Quality of life in home-dwelling cancer patients aged 80 years or older
Our systematic search yielded more than 4,000 articles, most of them including home-dwelling cancer patients aged 80 years and older in their cohorts. Interestingly, only three studies conducted subgroup analyses by age, thus generating very limited evidence of QoL in the subgroup of 80 years and older and limited results for our synthesis. This finding represents a paradox as the population of elderly cancer patients aged over 80 years old is increasingly growing. The cumulative impact of old age, cancer and multimorbidity is important to study in relation to QoL, as older adults often lack the physiological reserves required to effectively recover from cancer treatment. In turn, this may lead to problems related to QoL, encompassing physical, emotional, and social functioning [10, 11]. The concept of quality of life is multidimensional, and includes several different domains [11]. The relevance of a specific domain may vary according to stage and type of illness, age, and cultural background [35]. The “COSMIN Study Design checklist for Patient-reported outcome measurement instruments” [17] recommends using age- and diagnosis- specific instruments, such as the EORTC- QLQ- ELD15 [36] in regard the specific needs of aged cancer patients. None of the included studies in this review had used an age specific QoL instrument.

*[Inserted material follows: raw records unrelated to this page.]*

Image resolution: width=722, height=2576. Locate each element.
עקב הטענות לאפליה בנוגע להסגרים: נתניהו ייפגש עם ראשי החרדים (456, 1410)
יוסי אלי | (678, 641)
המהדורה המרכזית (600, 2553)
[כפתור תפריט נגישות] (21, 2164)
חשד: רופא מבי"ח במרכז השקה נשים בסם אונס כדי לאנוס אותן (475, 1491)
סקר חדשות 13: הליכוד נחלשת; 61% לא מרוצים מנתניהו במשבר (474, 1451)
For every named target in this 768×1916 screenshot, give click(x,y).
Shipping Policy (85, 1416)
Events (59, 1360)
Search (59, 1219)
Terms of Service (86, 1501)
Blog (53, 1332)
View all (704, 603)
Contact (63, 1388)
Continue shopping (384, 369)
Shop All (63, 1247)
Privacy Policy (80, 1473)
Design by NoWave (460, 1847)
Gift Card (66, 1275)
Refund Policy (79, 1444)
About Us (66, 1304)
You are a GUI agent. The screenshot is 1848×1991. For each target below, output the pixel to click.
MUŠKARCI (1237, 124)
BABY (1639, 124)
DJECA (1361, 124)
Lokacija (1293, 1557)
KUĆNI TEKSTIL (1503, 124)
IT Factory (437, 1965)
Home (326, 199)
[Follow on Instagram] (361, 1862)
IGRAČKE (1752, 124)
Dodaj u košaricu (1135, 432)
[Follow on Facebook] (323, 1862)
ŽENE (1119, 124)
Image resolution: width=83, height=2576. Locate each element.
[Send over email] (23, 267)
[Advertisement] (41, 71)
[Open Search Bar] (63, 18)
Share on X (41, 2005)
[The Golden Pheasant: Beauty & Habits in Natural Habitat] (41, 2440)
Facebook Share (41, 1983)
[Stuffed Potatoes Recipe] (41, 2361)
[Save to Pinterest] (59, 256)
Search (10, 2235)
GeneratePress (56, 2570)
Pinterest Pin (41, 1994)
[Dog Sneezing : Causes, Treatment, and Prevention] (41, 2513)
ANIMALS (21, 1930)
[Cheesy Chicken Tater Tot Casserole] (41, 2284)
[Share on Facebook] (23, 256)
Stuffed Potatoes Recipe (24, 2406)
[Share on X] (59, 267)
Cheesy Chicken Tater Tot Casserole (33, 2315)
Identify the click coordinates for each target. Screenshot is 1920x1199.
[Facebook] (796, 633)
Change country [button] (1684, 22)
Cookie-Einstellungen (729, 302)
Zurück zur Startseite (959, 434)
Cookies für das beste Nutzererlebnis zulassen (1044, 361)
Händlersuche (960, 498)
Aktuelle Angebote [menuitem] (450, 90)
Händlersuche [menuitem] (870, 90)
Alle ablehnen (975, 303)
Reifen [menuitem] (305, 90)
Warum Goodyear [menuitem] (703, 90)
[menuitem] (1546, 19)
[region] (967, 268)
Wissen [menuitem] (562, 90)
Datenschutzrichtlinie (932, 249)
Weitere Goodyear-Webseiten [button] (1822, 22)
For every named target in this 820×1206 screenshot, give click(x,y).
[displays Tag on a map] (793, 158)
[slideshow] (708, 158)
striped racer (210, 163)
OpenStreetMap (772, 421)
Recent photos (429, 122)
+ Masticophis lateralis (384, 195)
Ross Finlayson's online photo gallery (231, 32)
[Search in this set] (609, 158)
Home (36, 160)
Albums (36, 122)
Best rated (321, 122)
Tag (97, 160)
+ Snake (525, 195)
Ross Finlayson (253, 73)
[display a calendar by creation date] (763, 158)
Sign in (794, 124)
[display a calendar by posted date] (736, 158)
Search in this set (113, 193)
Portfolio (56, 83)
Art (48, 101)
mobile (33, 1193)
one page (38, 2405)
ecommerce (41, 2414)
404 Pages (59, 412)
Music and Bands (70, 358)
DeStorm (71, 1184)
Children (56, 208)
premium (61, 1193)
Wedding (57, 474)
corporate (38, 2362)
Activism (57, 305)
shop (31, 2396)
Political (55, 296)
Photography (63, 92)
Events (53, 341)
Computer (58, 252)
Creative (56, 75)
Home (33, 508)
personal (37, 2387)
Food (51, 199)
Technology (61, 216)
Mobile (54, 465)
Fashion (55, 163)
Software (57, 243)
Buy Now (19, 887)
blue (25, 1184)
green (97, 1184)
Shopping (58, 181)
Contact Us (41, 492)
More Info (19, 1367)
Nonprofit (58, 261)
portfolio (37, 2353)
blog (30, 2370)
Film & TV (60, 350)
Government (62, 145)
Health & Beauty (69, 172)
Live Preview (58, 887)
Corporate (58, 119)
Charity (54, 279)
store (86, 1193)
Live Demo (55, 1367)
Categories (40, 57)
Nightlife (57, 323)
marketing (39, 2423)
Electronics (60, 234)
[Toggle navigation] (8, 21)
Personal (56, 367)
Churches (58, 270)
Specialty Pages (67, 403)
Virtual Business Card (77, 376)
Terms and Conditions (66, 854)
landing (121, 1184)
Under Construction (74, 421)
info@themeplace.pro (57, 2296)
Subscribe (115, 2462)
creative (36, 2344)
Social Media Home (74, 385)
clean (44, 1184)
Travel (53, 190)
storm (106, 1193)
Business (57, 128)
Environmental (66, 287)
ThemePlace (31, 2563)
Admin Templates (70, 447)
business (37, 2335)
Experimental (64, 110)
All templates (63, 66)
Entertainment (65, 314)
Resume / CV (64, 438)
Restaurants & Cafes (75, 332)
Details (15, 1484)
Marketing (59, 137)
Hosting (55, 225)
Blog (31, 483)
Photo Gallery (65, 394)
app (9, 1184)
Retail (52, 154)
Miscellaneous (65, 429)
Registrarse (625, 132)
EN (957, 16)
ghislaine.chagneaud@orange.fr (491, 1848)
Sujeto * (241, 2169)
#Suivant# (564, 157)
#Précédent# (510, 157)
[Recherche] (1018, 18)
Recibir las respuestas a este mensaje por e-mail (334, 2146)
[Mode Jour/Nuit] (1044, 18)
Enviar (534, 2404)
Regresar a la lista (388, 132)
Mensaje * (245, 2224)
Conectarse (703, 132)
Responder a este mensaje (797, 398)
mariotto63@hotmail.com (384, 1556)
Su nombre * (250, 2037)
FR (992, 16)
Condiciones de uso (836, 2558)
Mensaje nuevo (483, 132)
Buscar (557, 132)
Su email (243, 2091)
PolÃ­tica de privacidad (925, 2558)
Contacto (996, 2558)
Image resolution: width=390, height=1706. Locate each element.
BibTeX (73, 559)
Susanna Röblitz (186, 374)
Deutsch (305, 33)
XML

Krahn et al. [23] found monotonic declines in QoL for each decade of age in a geographically diverse sample of long-term prostate cancer survivors in Ontario, Canada. Comorbidity was the most consistent patient-related predictor of QoL [23]. As this is one specific diagnosis group, the results cannot be directly applied to other cancer patient groups, but cancer patients over the age of 80 often have multiple health issues and comorbidities, and therefore cancer treatment can be more challenging and complex [5, 6].
Cancer patients over the age of 80 represent a population who are vulnerable and frail [6]. Gessink et al. [13] found that frailty is associated with comorbidity and that dealing with cancer was associated with lower QoL in older patients under the age of 80. They furthermore found that there was a significant association between increasing frailty and lower QoL [13]. This may indicate that cancer patients over the age of 80, being even more frail and vulnerable, are particularly exposed to declining QoL. Frailty in geriatric oncology reports has mainly been evaluated in relation to patients’ ability to tolerate cancer treatment, mostly taking morbidity and survival into consideration, not a direct relationship with QoL [13].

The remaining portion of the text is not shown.